[[ Data under study open ]]

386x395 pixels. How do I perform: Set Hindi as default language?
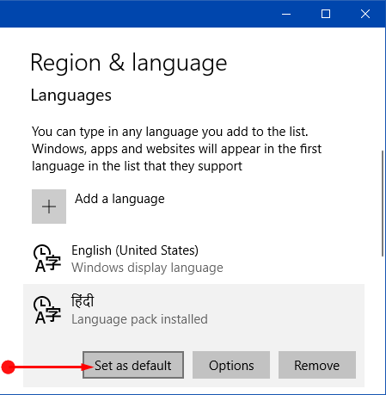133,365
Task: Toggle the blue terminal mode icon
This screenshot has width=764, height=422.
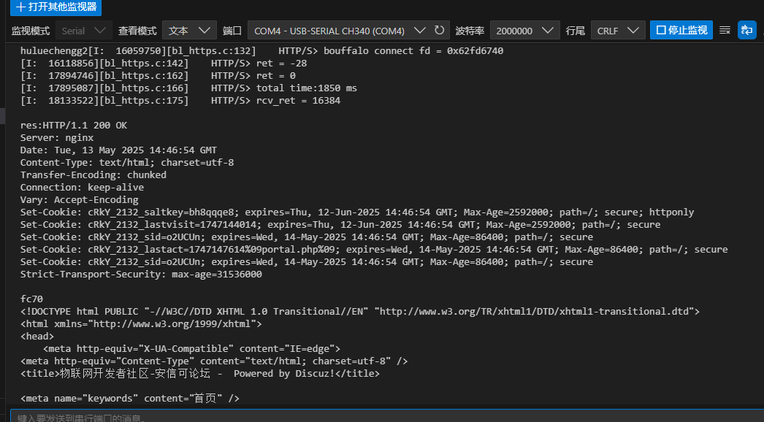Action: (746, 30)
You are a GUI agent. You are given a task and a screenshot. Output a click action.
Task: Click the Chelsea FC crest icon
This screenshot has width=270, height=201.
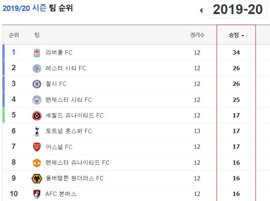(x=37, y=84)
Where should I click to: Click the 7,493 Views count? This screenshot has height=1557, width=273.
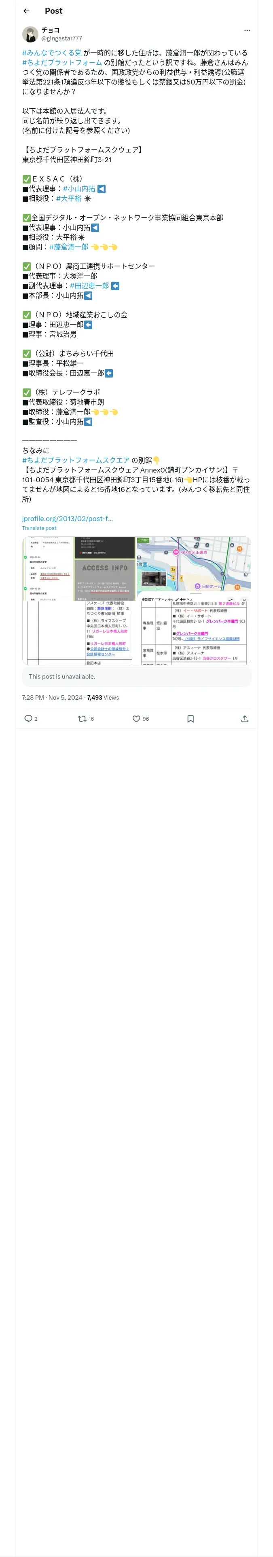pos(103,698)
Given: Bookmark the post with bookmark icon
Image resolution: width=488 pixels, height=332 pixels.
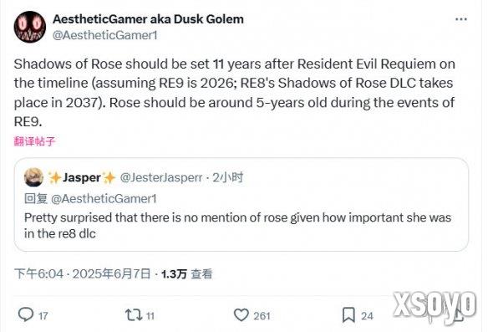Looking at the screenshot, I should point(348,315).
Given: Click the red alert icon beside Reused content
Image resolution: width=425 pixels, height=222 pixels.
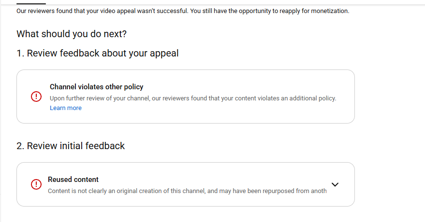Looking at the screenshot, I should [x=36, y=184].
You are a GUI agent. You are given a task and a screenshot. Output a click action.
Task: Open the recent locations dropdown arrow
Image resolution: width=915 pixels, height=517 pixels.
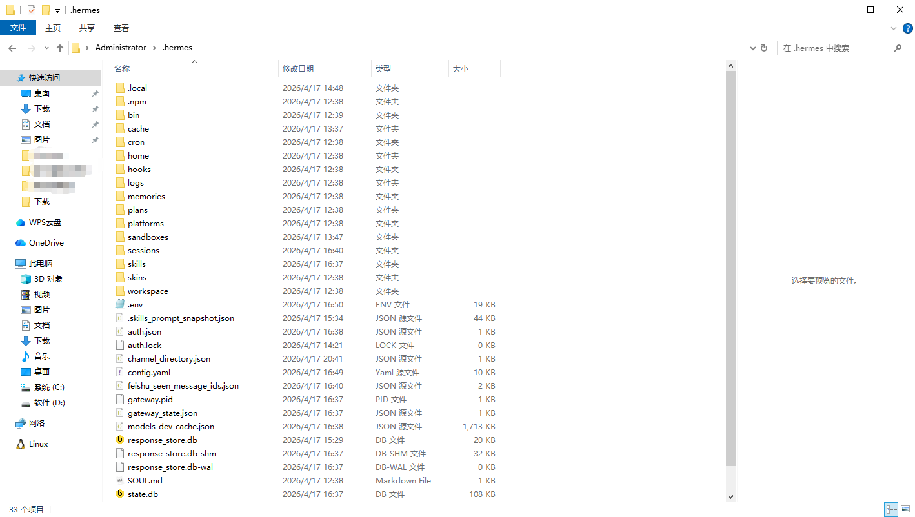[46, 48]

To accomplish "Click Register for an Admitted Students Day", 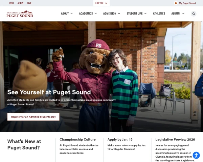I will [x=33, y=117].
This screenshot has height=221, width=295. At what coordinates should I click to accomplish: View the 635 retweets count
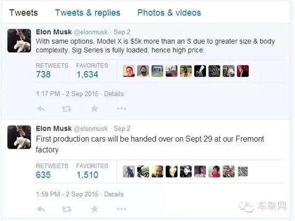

[[ Data under study closed ]]

**Exercise details:**
Within the listing above, find the line containing "Task: Toggle the blue terminal mode icon" and the line containing "Given: Click the". Transcribe them and everything between them exactly, leaving out the pictures.

**Result of the exercise:**
Task: Toggle the blue terminal mode icon
This screenshot has width=764, height=422.
Action: (746, 30)
You are a GUI agent. You are given a task and a screenshot. Output a click action.
Task: Click the Chelsea FC crest icon
This screenshot has width=270, height=201.
(x=37, y=84)
Where should I click to: Click the 7,493 Views count? This screenshot has height=1557, width=273.
pos(103,698)
Given: Bookmark the post with bookmark icon
Image resolution: width=488 pixels, height=332 pixels.
Looking at the screenshot, I should point(348,315).
Given: Click the red alert icon beside Reused content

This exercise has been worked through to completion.